» **EXERCISE OBJECTIVE**:
The listing that follows should be copied in full, exactly as written.

» **SOURCE RECORDS**:
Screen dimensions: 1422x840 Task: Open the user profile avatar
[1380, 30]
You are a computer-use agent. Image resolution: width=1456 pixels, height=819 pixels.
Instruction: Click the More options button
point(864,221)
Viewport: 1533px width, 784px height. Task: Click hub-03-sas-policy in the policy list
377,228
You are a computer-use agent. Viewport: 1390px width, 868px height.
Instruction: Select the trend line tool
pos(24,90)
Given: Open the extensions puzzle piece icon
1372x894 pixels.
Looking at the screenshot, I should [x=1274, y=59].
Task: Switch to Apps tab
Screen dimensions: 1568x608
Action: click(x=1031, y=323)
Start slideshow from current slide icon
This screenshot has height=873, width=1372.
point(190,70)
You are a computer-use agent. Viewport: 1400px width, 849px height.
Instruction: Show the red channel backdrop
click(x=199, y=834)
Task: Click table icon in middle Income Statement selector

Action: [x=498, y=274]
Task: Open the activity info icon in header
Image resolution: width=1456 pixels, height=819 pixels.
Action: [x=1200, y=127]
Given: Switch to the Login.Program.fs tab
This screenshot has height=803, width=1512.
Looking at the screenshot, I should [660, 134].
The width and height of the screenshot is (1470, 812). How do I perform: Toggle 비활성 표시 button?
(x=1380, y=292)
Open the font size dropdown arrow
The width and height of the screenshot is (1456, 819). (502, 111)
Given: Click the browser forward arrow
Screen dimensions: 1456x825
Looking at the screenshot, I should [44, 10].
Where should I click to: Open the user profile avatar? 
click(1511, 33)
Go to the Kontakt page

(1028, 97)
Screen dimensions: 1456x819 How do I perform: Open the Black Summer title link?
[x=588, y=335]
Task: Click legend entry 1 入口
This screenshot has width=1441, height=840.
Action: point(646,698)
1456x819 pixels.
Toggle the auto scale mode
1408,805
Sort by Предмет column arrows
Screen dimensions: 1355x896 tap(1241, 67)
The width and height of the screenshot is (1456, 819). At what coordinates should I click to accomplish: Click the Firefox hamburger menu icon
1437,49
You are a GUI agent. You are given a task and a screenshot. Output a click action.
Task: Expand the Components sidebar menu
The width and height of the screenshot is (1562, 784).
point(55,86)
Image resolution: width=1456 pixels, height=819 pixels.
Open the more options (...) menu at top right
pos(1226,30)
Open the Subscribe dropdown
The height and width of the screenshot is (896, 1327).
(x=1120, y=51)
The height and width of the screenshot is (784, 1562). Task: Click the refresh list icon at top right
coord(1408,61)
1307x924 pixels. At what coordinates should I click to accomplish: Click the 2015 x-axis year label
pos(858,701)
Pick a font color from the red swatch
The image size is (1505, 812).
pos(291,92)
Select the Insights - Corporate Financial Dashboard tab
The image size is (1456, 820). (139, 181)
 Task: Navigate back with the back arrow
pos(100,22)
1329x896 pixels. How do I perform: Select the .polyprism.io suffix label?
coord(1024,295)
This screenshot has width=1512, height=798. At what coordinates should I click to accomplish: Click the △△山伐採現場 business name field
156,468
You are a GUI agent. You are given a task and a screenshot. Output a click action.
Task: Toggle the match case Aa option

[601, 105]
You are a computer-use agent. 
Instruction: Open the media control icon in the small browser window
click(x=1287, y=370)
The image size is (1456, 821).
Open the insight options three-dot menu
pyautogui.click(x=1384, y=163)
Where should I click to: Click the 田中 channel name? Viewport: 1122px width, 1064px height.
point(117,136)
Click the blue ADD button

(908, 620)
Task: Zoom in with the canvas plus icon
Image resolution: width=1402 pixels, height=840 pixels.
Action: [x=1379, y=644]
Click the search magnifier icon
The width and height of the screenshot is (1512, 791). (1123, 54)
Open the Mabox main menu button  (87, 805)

» **WRITTEN SOLUTION**:
Screen dimensions: 1422x840 Task: Open the user profile avatar
[1380, 30]
You are a computer-use agent. Image resolution: width=1456 pixels, height=819 pixels.
Instruction: Click the More options button
point(864,221)
Viewport: 1533px width, 784px height. Task: Click hub-03-sas-policy in the policy list
377,228
You are a computer-use agent. Viewport: 1390px width, 868px height.
Instruction: Select the trend line tool
pos(24,90)
Given: Open the extensions puzzle piece icon
1372x894 pixels.
Looking at the screenshot, I should [x=1274, y=59].
Task: Switch to Apps tab
Screen dimensions: 1568x608
Action: click(x=1031, y=323)
Start slideshow from current slide icon
This screenshot has height=873, width=1372.
point(190,70)
You are a computer-use agent. Viewport: 1400px width, 849px height.
Instruction: Show the red channel backdrop
click(x=199, y=834)
Task: Click table icon in middle Income Statement selector

Action: [x=498, y=274]
Task: Open the activity info icon in header
Image resolution: width=1456 pixels, height=819 pixels.
Action: [x=1200, y=127]
Given: Switch to the Login.Program.fs tab
This screenshot has height=803, width=1512.
Looking at the screenshot, I should [660, 134].
The width and height of the screenshot is (1470, 812). How do I perform: Toggle 비활성 표시 button?
(x=1380, y=292)
Open the font size dropdown arrow
The width and height of the screenshot is (1456, 819). (502, 111)
Given: Click the browser forward arrow
Screen dimensions: 1456x825
Looking at the screenshot, I should [44, 10].
Where should I click to: Open the user profile avatar? 
click(1511, 33)
Go to the Kontakt page

(1028, 97)
Screen dimensions: 1456x819 How do I perform: Open the Black Summer title link?
[x=588, y=335]
Task: Click legend entry 1 入口
This screenshot has width=1441, height=840.
Action: point(646,698)
1456x819 pixels.
Toggle the auto scale mode
1408,805
Sort by Предмет column arrows
Screen dimensions: 1355x896 tap(1241, 67)
The width and height of the screenshot is (1456, 819). At what coordinates should I click to accomplish: Click the Firefox hamburger menu icon
1437,49
You are a GUI agent. You are given a task and a screenshot. Output a click action.
Task: Expand the Components sidebar menu
The width and height of the screenshot is (1562, 784).
point(55,86)
Image resolution: width=1456 pixels, height=819 pixels.
Open the more options (...) menu at top right
pos(1226,30)
Open the Subscribe dropdown
The height and width of the screenshot is (896, 1327).
(x=1120, y=51)
The height and width of the screenshot is (784, 1562). Task: Click the refresh list icon at top right
coord(1408,61)
1307x924 pixels. At what coordinates should I click to accomplish: Click the 2015 x-axis year label
pos(858,701)
Pick a font color from the red swatch
The image size is (1505, 812).
pos(291,92)
Select the Insights - Corporate Financial Dashboard tab
The image size is (1456, 820). (139, 181)
 Task: Navigate back with the back arrow
pos(100,22)
1329x896 pixels. How do I perform: Select the .polyprism.io suffix label?
coord(1024,295)
This screenshot has width=1512, height=798. At what coordinates should I click to accomplish: Click the △△山伐採現場 business name field
156,468
You are a GUI agent. You are given a task and a screenshot. Output a click action.
Task: Toggle the match case Aa option

[601, 105]
You are a computer-use agent. 
Instruction: Open the media control icon in the small browser window
click(x=1287, y=370)
The image size is (1456, 821).
Open the insight options three-dot menu
pyautogui.click(x=1384, y=163)
Where should I click to: Click the 田中 channel name? Viewport: 1122px width, 1064px height.
point(117,136)
Click the blue ADD button

(908, 620)
Task: Zoom in with the canvas plus icon
Image resolution: width=1402 pixels, height=840 pixels.
Action: [x=1379, y=644]
Click the search magnifier icon
The width and height of the screenshot is (1512, 791). (1123, 54)
Open the Mabox main menu button  (87, 805)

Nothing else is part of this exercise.